• Task to carry out
Give back, unchanged, each line from the one containing "The width and height of the screenshot is (1121, 740)." through the last line of the entries below.

Pixel coordinate grounding data
-- Opening Marker --
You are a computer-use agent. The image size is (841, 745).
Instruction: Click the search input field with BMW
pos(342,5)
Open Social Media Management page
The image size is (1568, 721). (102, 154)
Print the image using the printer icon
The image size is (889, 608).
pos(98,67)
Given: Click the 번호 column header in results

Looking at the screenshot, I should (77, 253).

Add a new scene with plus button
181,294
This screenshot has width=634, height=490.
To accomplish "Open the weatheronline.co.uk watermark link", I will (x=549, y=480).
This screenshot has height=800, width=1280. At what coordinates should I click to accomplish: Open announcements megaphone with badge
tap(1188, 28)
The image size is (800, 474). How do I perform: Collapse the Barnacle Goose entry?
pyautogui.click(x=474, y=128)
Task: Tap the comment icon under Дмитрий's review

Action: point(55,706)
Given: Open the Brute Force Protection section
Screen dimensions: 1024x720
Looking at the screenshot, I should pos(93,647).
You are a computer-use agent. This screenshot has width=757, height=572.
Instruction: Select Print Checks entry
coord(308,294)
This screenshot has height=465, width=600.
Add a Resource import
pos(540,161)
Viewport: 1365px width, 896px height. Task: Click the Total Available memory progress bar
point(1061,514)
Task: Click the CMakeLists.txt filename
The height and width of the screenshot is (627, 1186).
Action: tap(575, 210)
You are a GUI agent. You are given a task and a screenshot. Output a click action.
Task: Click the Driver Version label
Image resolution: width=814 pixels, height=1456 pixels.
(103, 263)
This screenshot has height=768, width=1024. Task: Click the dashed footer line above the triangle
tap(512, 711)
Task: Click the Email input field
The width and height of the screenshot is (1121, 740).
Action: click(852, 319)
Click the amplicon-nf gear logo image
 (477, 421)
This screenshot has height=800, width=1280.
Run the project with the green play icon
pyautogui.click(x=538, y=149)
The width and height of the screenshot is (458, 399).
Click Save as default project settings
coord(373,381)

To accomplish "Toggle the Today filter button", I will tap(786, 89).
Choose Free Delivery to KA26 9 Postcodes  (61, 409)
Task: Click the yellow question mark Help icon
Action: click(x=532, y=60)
-- Closing Marker --
• Task response
The width and height of the screenshot is (1121, 740).
Action: click(852, 319)
Click the amplicon-nf gear logo image
 (477, 421)
This screenshot has height=800, width=1280.
Run the project with the green play icon
pyautogui.click(x=538, y=149)
The width and height of the screenshot is (458, 399).
Click Save as default project settings
coord(373,381)

To accomplish "Toggle the Today filter button", I will tap(786, 89).
Choose Free Delivery to KA26 9 Postcodes  (61, 409)
Task: Click the yellow question mark Help icon
Action: click(x=532, y=60)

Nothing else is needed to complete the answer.